#### Records to use ####

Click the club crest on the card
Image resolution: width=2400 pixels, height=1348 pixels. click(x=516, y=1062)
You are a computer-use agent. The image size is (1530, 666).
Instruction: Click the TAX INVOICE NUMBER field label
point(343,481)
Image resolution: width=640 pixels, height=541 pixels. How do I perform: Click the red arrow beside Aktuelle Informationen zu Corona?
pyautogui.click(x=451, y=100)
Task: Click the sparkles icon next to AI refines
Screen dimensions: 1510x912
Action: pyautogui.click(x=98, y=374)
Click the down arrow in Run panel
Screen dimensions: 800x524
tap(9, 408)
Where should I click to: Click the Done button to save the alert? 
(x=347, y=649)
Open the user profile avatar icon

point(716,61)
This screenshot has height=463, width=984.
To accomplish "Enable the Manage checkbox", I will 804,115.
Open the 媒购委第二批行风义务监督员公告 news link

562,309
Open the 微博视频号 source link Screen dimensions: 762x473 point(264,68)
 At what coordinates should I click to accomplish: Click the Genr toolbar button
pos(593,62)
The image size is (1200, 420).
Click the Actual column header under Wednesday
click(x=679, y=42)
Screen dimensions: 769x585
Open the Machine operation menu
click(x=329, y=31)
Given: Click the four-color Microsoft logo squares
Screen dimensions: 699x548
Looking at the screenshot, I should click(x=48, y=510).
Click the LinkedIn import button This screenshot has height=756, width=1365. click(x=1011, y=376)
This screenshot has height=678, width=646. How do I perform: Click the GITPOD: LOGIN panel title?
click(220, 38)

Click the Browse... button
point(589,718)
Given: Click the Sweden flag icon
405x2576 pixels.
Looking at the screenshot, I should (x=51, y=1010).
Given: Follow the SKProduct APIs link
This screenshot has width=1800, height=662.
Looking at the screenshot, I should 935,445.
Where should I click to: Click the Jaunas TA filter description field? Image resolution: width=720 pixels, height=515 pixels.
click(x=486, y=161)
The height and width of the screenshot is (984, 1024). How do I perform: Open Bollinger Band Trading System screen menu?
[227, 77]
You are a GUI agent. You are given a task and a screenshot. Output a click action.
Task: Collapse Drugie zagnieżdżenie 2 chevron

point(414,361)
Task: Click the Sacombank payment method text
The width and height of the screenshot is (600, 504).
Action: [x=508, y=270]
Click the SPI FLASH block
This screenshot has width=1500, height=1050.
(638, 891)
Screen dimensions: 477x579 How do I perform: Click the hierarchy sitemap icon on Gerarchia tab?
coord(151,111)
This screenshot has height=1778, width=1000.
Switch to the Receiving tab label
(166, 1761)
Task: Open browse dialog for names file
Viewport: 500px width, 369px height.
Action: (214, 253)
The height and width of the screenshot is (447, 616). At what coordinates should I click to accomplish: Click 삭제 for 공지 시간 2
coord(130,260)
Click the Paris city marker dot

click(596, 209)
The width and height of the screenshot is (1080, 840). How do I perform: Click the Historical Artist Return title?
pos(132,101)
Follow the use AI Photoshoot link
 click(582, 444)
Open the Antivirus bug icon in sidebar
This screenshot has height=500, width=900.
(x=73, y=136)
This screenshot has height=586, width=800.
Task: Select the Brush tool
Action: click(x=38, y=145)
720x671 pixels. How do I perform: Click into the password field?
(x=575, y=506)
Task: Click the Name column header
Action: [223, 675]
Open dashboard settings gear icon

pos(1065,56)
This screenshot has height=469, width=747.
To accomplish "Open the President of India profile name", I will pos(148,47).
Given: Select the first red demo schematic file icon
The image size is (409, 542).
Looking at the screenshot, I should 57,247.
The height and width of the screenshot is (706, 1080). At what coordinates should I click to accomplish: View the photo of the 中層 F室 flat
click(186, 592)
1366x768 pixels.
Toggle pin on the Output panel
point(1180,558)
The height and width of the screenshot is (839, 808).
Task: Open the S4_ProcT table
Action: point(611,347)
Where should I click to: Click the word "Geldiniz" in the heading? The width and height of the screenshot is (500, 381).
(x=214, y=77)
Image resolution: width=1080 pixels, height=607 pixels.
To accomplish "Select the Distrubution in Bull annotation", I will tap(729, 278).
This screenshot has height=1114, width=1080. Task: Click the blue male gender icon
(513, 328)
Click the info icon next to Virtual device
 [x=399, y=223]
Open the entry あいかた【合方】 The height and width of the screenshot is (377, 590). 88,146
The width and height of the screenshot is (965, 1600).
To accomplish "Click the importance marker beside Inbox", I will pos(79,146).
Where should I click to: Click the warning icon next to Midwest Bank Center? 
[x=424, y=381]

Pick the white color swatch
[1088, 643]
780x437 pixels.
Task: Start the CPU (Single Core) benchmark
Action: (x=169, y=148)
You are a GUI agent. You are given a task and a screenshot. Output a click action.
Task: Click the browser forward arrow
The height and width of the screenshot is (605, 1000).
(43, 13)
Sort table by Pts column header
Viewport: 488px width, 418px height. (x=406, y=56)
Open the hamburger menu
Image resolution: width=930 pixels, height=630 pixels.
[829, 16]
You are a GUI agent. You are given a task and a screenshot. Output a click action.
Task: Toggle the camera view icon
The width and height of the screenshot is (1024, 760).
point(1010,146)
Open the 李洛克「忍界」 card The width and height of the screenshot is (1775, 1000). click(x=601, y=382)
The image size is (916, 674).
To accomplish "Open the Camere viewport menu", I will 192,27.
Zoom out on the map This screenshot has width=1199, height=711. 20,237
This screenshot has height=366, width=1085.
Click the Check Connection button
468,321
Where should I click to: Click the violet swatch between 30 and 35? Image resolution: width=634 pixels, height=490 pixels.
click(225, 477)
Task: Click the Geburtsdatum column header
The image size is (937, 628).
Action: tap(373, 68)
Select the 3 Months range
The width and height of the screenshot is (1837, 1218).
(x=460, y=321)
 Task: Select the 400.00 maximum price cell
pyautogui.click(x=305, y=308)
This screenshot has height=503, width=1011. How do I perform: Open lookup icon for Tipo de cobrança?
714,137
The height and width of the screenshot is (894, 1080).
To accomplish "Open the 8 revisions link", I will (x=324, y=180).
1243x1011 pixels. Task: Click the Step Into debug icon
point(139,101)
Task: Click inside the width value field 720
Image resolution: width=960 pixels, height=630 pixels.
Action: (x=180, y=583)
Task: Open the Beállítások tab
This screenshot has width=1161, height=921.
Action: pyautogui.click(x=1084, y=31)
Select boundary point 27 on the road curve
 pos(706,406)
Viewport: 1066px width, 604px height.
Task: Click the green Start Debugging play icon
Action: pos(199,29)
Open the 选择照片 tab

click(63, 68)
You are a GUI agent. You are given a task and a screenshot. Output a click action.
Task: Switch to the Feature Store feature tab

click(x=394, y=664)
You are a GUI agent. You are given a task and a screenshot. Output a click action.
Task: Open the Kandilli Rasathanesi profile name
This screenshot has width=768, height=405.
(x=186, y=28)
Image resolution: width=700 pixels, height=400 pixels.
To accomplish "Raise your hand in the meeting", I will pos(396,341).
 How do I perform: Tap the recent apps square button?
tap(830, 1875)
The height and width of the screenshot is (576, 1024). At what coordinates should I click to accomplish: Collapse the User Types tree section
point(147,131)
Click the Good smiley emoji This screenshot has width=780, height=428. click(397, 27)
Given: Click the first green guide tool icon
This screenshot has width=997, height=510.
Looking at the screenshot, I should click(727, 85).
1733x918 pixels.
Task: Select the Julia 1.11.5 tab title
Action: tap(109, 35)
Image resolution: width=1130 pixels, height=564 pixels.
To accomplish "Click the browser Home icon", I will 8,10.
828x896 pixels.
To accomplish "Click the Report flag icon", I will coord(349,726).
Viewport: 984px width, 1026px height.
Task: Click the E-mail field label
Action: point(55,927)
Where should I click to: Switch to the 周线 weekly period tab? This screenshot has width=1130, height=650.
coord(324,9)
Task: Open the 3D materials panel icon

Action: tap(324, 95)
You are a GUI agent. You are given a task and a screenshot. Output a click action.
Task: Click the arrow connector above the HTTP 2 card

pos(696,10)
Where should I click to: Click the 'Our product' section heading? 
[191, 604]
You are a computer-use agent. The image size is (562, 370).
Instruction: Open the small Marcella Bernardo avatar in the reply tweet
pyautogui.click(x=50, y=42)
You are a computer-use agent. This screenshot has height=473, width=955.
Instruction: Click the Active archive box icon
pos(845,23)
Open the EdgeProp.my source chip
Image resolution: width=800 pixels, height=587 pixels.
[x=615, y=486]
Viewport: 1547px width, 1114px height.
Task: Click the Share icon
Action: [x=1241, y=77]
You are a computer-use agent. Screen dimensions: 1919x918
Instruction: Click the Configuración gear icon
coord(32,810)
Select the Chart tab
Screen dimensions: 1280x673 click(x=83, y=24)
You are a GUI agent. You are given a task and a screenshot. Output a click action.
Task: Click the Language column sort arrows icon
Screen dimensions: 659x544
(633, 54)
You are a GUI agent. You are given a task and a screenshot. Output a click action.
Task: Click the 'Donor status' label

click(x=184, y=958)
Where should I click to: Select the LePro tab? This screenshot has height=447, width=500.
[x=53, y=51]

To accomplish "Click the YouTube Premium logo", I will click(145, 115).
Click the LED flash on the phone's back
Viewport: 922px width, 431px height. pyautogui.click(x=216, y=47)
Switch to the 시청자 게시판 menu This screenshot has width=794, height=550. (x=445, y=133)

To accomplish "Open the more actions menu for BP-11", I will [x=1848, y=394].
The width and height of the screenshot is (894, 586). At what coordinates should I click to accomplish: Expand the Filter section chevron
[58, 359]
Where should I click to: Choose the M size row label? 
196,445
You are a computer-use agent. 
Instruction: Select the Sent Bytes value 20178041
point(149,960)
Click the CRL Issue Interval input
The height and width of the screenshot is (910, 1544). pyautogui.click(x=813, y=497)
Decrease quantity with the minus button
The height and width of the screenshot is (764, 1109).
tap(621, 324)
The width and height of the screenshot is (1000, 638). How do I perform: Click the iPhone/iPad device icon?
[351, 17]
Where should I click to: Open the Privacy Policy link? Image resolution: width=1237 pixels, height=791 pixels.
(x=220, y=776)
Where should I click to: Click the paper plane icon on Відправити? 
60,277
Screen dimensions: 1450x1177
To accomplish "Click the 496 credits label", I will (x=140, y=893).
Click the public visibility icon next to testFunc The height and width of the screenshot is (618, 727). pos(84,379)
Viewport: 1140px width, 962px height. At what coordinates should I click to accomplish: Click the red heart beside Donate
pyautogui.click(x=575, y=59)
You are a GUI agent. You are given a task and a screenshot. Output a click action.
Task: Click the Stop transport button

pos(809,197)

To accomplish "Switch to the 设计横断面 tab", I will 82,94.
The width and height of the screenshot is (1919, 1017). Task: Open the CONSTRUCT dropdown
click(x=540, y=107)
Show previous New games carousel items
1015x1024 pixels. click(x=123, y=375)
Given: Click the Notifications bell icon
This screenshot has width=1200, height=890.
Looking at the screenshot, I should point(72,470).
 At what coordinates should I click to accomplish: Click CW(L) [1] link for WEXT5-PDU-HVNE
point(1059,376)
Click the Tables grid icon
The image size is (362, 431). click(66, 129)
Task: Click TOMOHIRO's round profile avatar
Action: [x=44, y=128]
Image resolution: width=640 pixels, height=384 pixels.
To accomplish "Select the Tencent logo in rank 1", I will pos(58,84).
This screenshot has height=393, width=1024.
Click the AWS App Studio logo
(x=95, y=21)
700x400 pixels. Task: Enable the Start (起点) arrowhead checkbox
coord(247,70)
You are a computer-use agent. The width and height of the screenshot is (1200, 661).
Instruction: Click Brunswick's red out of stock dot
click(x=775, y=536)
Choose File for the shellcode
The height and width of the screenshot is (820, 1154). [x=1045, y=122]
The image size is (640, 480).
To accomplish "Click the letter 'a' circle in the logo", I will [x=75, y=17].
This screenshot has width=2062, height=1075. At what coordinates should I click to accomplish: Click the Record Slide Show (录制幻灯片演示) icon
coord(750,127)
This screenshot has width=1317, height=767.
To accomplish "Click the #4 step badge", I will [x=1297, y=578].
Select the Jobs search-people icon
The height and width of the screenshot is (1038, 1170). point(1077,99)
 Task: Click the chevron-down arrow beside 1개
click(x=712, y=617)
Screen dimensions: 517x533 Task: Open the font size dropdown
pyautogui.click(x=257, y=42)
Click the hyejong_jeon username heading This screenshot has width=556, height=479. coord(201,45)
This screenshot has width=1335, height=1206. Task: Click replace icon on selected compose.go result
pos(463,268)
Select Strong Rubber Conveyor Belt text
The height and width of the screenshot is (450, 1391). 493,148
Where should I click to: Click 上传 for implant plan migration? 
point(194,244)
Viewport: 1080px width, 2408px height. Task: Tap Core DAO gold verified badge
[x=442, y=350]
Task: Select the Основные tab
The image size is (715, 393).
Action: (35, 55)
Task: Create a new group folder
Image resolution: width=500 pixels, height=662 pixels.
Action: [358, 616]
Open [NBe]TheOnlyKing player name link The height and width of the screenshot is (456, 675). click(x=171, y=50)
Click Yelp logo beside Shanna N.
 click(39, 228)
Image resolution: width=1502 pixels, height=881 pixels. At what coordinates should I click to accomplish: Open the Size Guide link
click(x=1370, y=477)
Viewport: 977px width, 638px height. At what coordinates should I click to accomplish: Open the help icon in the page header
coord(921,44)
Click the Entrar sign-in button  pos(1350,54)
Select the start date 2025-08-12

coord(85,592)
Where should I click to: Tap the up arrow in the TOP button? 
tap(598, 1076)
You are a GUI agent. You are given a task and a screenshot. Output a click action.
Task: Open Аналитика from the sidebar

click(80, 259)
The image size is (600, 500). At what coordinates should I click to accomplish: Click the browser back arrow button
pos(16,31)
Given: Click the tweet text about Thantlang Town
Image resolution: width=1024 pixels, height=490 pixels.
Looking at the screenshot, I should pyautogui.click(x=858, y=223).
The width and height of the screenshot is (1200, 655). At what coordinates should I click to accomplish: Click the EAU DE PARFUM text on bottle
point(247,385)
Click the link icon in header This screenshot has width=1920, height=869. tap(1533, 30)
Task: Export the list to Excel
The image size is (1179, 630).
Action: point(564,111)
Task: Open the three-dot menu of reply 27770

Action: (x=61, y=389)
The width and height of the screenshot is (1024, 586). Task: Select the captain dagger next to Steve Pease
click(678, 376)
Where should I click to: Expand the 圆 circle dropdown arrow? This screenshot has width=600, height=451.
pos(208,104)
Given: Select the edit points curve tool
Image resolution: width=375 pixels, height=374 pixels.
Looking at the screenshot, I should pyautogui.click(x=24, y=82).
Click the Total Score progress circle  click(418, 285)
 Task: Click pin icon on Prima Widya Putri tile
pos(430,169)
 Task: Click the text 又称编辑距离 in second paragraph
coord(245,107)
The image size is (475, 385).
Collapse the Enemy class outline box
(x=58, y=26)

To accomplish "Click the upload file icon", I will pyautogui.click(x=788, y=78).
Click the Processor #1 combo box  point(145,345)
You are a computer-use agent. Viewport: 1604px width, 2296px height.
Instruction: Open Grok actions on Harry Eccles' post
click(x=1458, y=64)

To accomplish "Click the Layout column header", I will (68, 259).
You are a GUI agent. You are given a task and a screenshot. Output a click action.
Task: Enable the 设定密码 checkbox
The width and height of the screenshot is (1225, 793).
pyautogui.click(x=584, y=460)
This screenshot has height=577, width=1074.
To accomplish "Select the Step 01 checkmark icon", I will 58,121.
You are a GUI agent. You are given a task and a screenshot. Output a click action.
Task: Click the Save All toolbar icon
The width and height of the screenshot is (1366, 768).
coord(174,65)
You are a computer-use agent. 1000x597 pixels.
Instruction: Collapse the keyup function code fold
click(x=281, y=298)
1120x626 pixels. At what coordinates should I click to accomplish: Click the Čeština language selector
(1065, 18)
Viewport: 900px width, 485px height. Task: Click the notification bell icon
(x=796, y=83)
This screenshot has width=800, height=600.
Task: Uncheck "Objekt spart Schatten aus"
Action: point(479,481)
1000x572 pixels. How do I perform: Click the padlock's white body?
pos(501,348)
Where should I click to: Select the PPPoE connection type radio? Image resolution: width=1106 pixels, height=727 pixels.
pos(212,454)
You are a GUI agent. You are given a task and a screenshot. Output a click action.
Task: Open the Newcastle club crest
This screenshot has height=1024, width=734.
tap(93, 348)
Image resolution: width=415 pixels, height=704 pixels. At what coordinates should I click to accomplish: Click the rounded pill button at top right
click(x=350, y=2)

####

Task to complete:
What is the number of lines above that contain "first"? Answer with that number only.

Your response:
2